▸ Required work:
Which lines in the data contain the word "agent"? Please copy each of them.

★ ★ ★ ★

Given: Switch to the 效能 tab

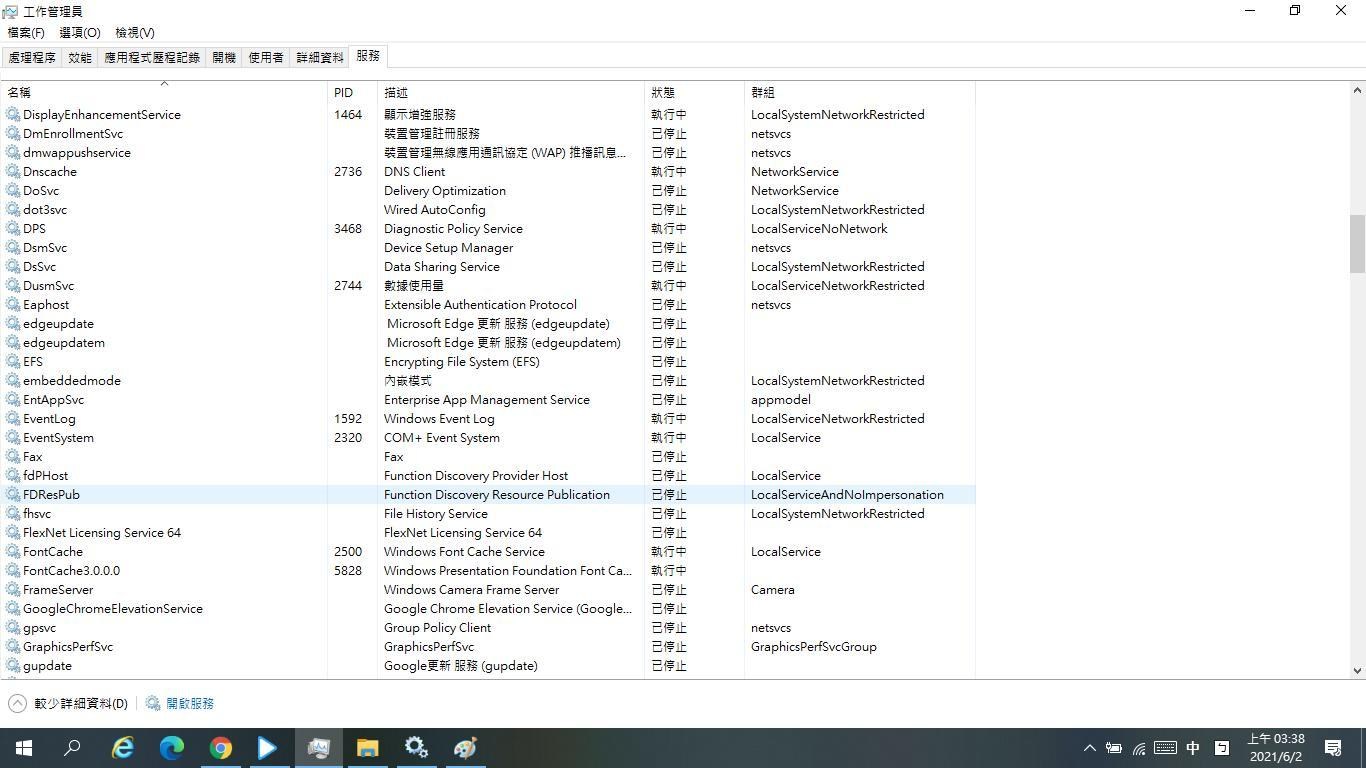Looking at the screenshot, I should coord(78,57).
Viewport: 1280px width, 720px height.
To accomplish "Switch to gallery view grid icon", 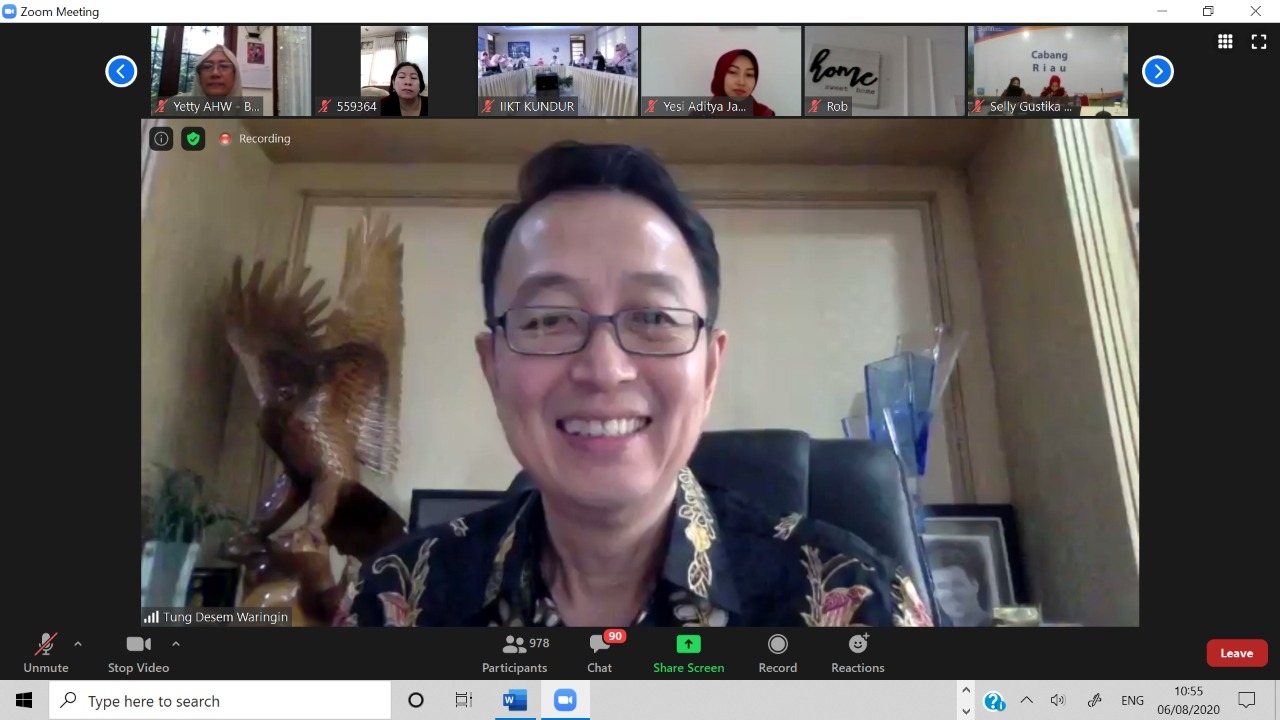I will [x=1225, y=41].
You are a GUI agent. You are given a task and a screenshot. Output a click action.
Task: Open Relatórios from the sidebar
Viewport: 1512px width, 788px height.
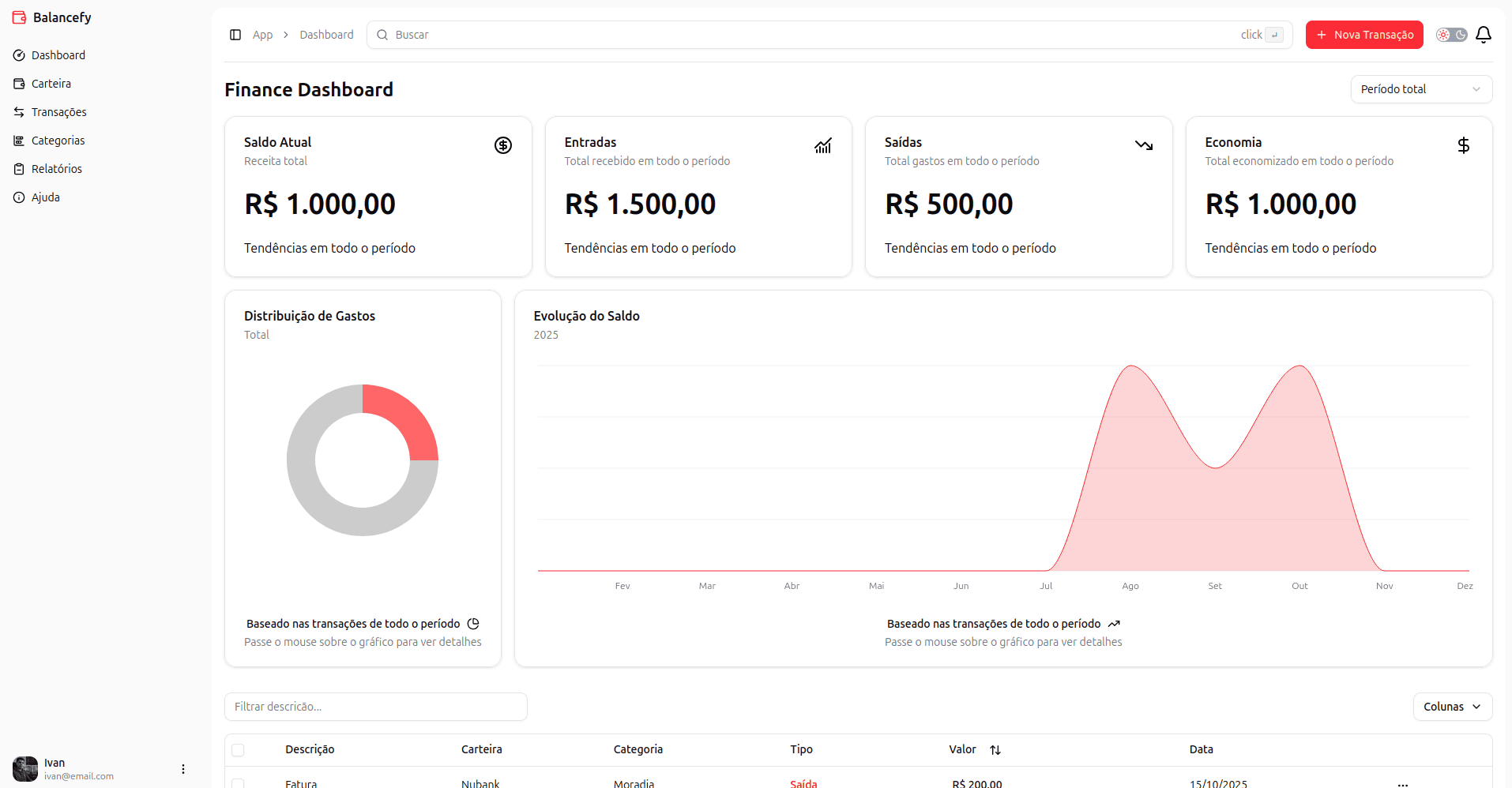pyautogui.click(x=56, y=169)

★ ★ ★ ★

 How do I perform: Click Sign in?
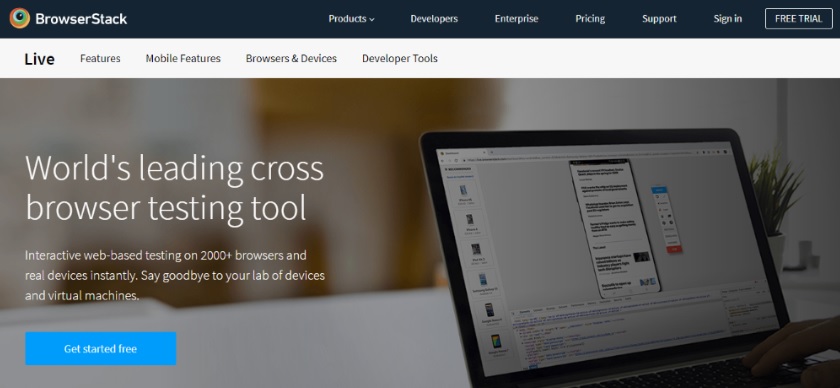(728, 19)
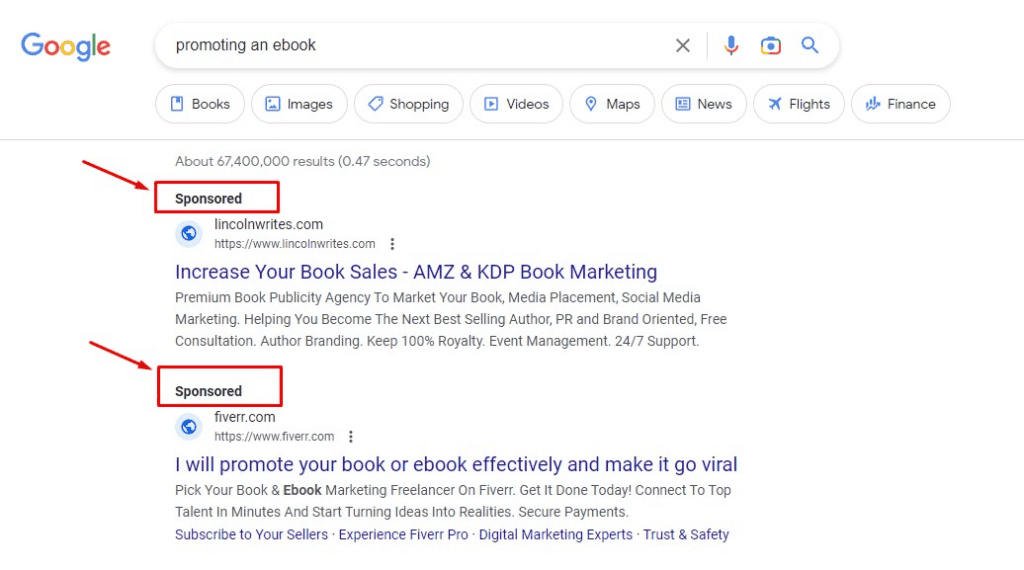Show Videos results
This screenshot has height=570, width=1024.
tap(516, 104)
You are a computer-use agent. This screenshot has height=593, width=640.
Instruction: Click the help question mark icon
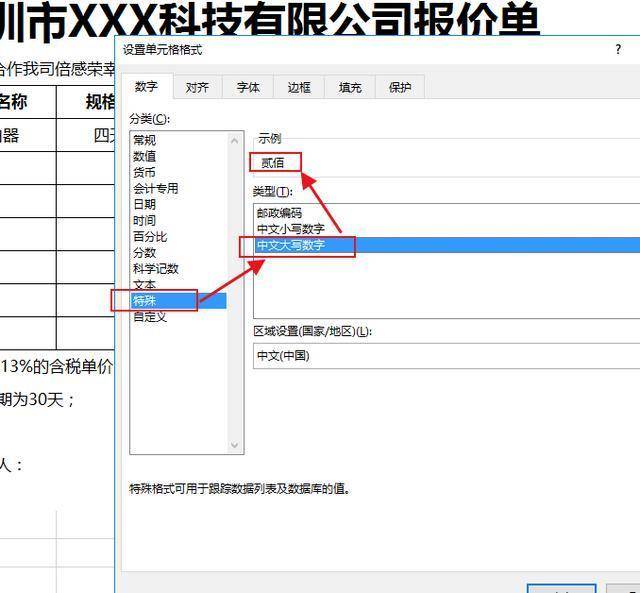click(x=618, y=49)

★ ★ ★ ★

▸ Exercise result:
You are a GUI agent. You are given a task and a screenshot. Output a click action.
You are a computer-use agent. This screenshot has height=593, width=640.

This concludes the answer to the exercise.